_Exercise requirements_.
In the data below, find the line containing "Viewport: 762px width, 415px height." and the line containing "the $82.81 average", then reproduce them and every line between, exactly. Omit pictures.

★ ★ ★ ★ ★

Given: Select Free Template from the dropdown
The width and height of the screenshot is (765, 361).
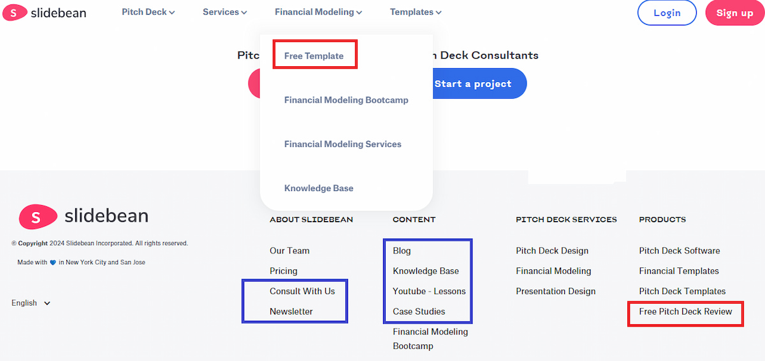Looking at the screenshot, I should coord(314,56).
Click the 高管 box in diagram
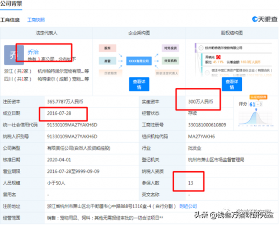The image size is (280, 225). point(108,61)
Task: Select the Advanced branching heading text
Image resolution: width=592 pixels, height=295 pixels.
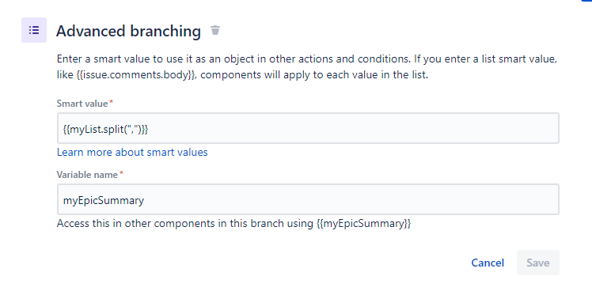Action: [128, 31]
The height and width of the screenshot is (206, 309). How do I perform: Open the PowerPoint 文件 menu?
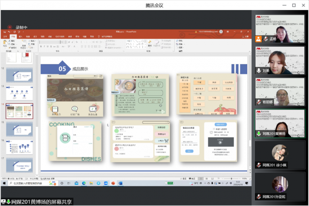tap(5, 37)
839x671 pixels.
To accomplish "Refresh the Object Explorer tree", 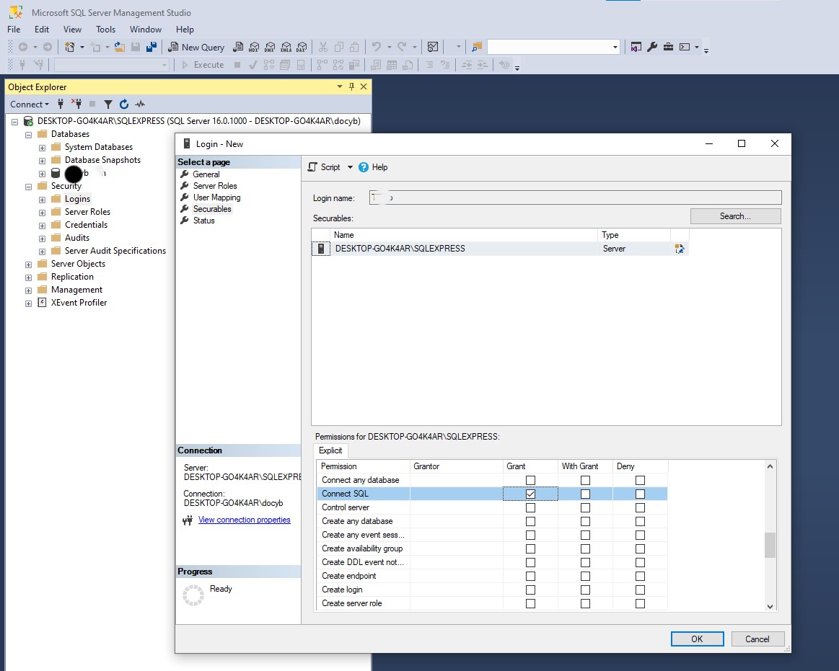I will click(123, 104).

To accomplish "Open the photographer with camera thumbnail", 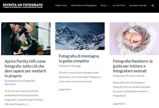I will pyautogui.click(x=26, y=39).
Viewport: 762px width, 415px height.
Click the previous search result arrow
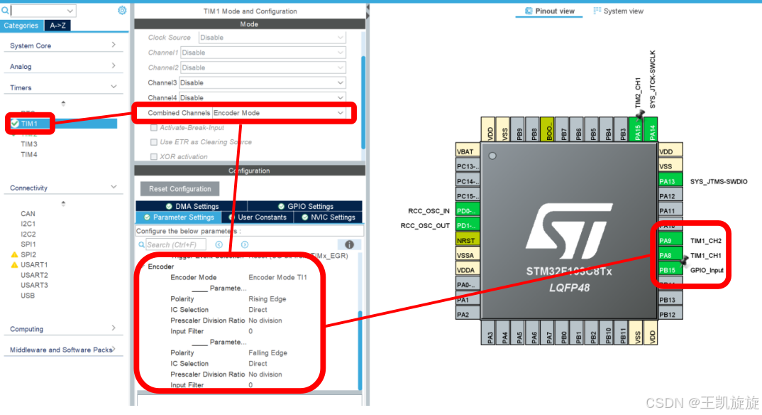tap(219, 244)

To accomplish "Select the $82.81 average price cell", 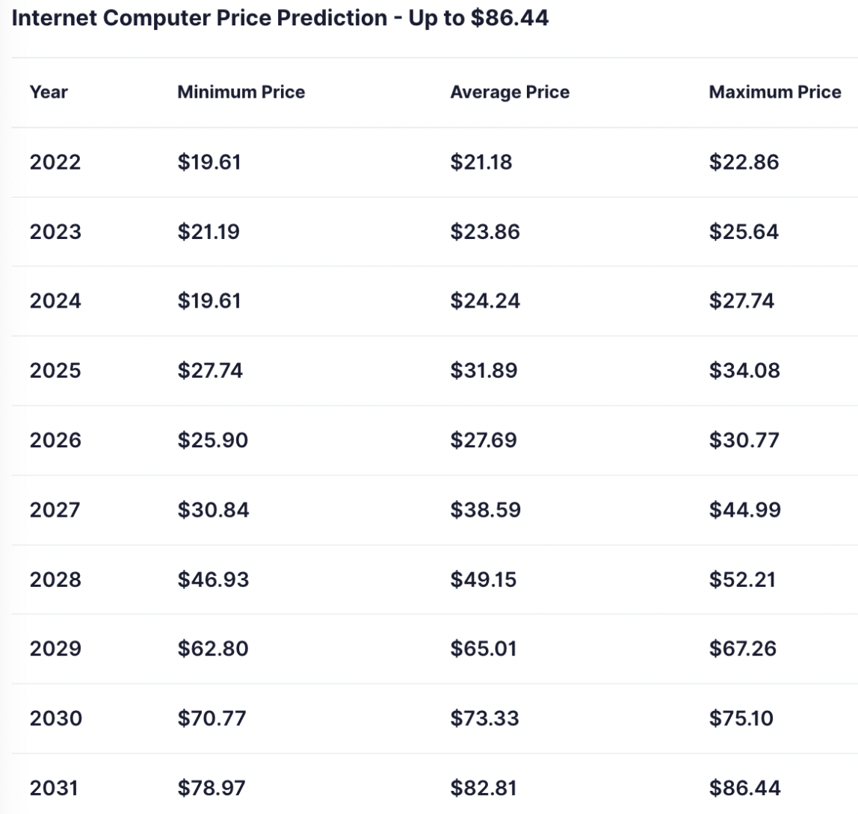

★ ★ ★ ★ ★

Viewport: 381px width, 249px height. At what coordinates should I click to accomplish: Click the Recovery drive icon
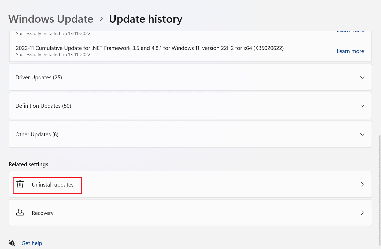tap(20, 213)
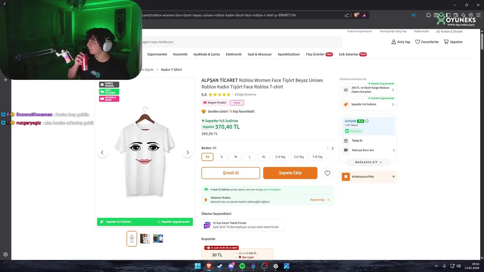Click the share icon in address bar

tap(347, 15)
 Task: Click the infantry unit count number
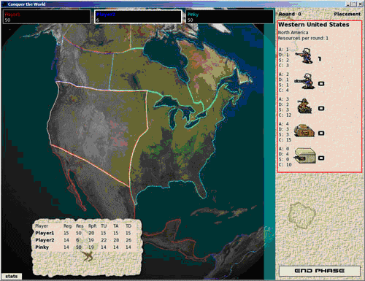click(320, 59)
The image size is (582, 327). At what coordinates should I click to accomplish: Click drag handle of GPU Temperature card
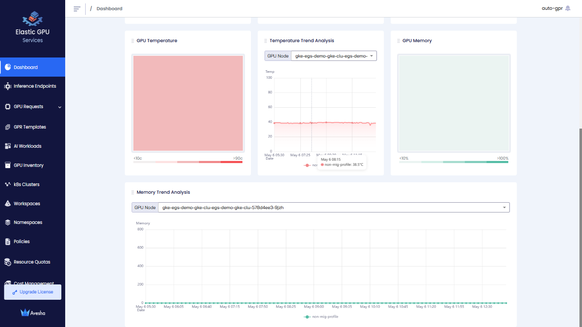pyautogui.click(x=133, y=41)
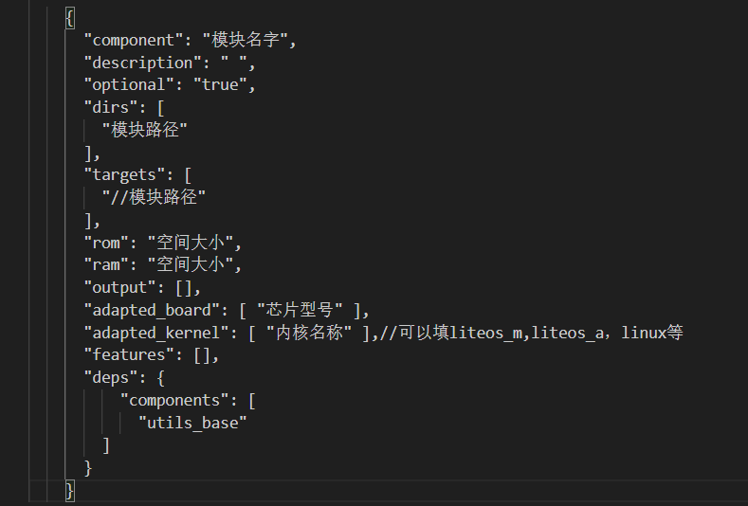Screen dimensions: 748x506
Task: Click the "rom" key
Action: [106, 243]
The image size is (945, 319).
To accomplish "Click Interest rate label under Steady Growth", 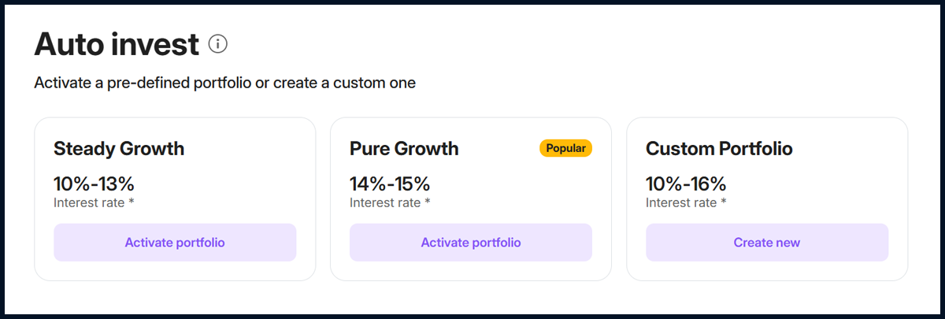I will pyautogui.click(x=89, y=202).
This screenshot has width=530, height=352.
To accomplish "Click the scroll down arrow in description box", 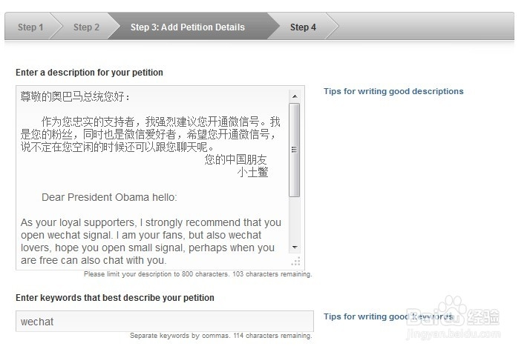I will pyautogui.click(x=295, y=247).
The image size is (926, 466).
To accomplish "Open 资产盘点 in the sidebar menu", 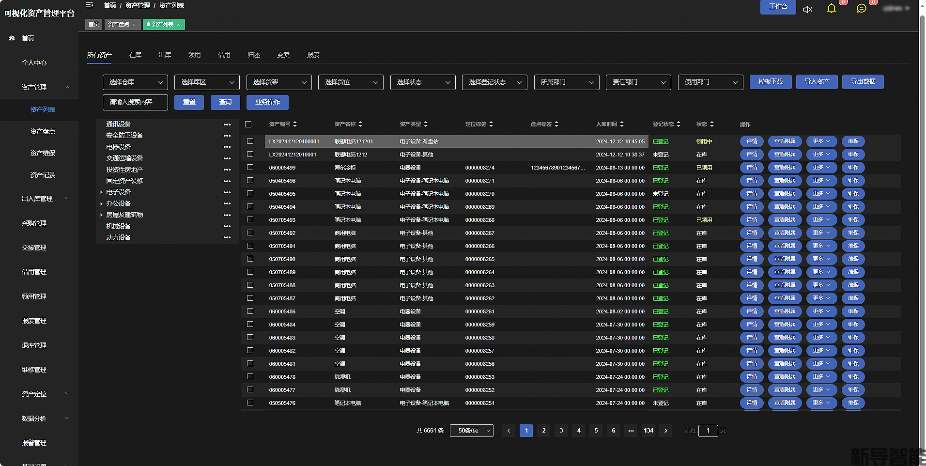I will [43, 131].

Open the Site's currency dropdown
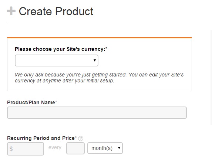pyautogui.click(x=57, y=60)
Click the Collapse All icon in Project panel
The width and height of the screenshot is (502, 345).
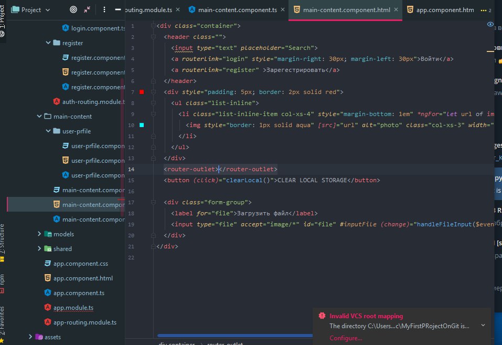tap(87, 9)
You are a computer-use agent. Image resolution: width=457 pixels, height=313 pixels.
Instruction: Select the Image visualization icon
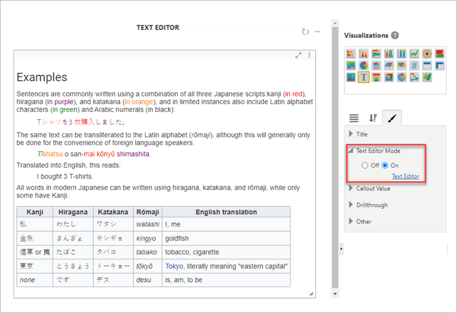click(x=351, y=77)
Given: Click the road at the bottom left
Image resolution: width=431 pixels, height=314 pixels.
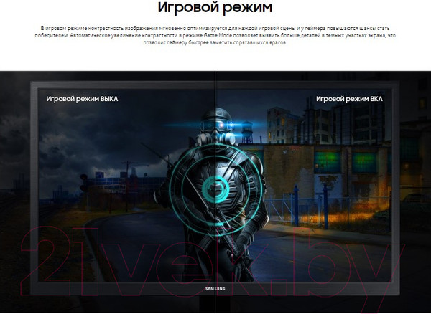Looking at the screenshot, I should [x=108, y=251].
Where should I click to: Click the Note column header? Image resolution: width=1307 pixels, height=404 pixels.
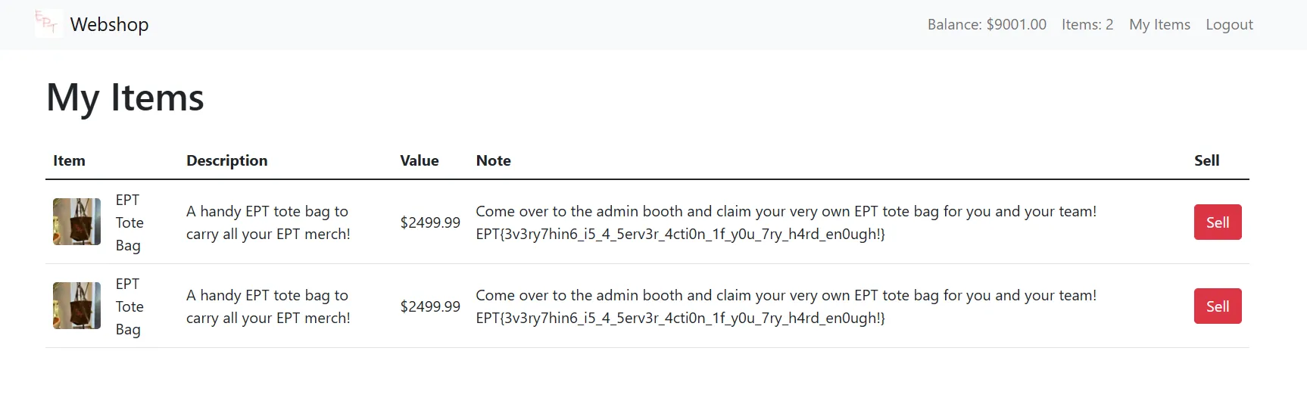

★ ★ ★ ★ ★

_Solution_.
Viewport: 762px width, 415px height.
Click the previous search result arrow
tap(219, 244)

To accomplish "Select the $82.81 average price cell", 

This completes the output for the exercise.